** SOURCE MATERIAL follows **

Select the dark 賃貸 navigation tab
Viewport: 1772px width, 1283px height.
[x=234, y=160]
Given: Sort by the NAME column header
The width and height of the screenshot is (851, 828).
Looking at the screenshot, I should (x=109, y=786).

** End of SOURCE MATERIAL **
** SOURCE MATERIAL follows **

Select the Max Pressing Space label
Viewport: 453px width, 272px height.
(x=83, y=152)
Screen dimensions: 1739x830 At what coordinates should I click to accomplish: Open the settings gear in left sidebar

** End of SOURCE MATERIAL **

▶ _PROBLEM TO SOLVE_: All lines above from the one holding "Select the Max Pressing Space label" to the one holding "Screen dimensions: 1739x830", inclusive, are to be copied exactly; no other line is wanted.

▶ _EXERCISE SOLUTION_:
Select the Max Pressing Space label
Viewport: 453px width, 272px height.
(x=83, y=152)
Screen dimensions: 1739x830 At what coordinates should I click to accomplish: Open the settings gear in left sidebar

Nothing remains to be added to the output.